**Exercise set**:
[1] Please condense the paragraph in the AT&T Business text that begins "AT&T Business is also employing collaboration tools", keeping its main facts.
[2] Write a paragraph that follows the final quotation in the AT&T Business text.

**Study text**:

========================================================================

Lastly, AT&T Business has launched an incident command center to help deal with the impact of the coronavirus on its customers and businesses. This command center will work to restore vital customer service after incidents at a faster rate of speed. AT&T Business said this command center would prioritize incidents with the Federal Communications Commission’s Telecommunications Service Priority (TSP) indicators. TSP is an FCC program that directs telecommunications service providers to give preferential treatment to users enrolled in the program when they need to add new lines or have their lines restored following a disruption of service, regardless of the cause, according to the FCC’s website.
AT&T Business is also employing collaboration tools to provide real-time updates, and to protect its own employees. AT&T has deployed a full automation framework using bots and other automation to speed up order intake, triage and delivery activity based on priority requests. The bots launch a virtual command and control room, and invite the stakeholders to collaborate in real time.
“We recognize that no business will be left untouched by this pandemic,” according to AT&T Business. “No matter if you’re expanding bandwidth, redeploying employees or needing additional products and services, we’ve established the mechanisms to help you meet your business objectives. These command centers are a true reflection of people, process, technology and culture coming together.”

========================================================================

**Supplied information**:
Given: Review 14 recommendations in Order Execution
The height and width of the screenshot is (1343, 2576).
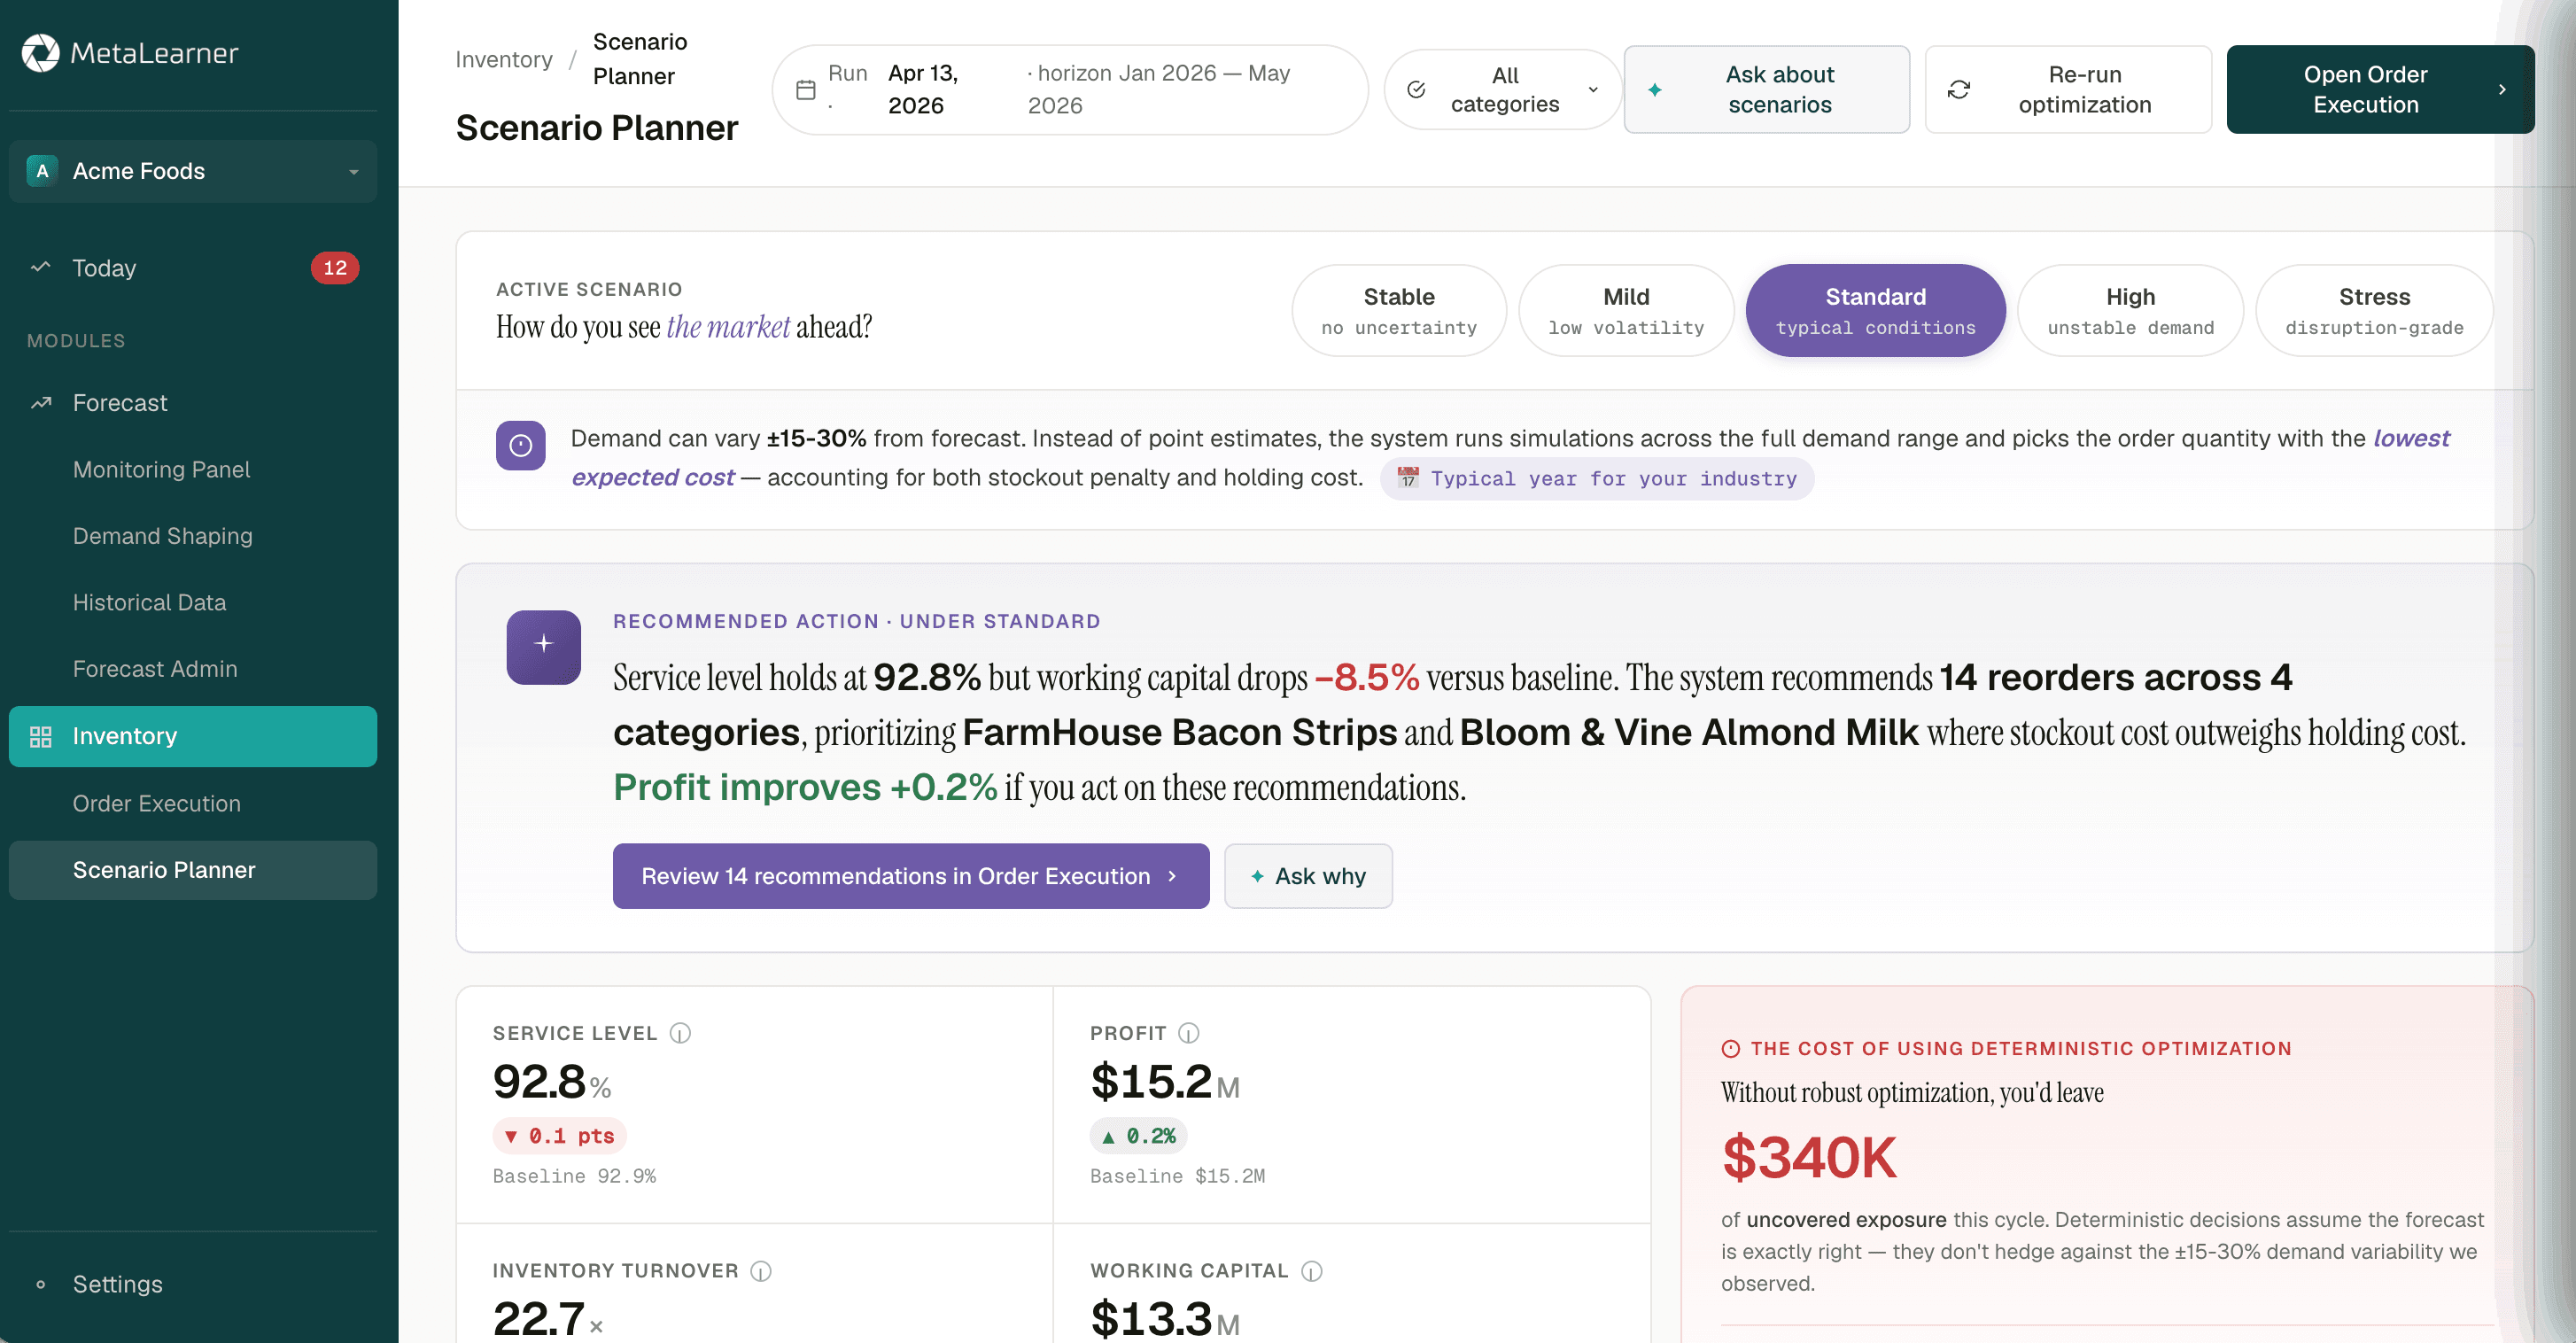Looking at the screenshot, I should [911, 876].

========================================================================

**Answers to the problems**:
[1] AT&T Business uses collaboration tools to give real-time updates and protect its own employees. Its automation framework of bots speeds order intake, triage and delivery based on priority requests. The bots also open a virtual command and control room where stakeholders collaborate in real time.

[2]
AT&T and Verizon’s voice services spike
On Saturday, AT&T said voice calls had jumped 25.5% over the past week, but data usage has been essentially flat as people head home and connect their devices to their personal Wi-Fi. Due to employees working from home, AT&T said data usage has spread out from traditional concentrations in urban areas to the suburbs.
AT&T has asked more of its own employees to work from home, which drove conference calls up by 19%, while instant messaging was 15 times higher.
RELATED: Verizon sees almost 20% increase in web traffic in one week due to COVID-19
Verizon also noted that it has seen an increase in voice traffic with wireless voice usage notching a 10% increase, and calls lasting 15% longer during the March 12-19 time frame. Verizon’s network report showed the primary driver of increased voice usage was due to using conference calling numbers. Verizon said voice usage, long declining in the age of texting, chat and social media, was up 25% in the last week.
“For years we’ve seen a steady decline in the amount of time people spend talking to one another, especially on wireless devices,” said Verizon CTO Kyle Malady, in a statement. “The move to staying at home has reignited people’s hunger to stay connected, voice-to-voice.”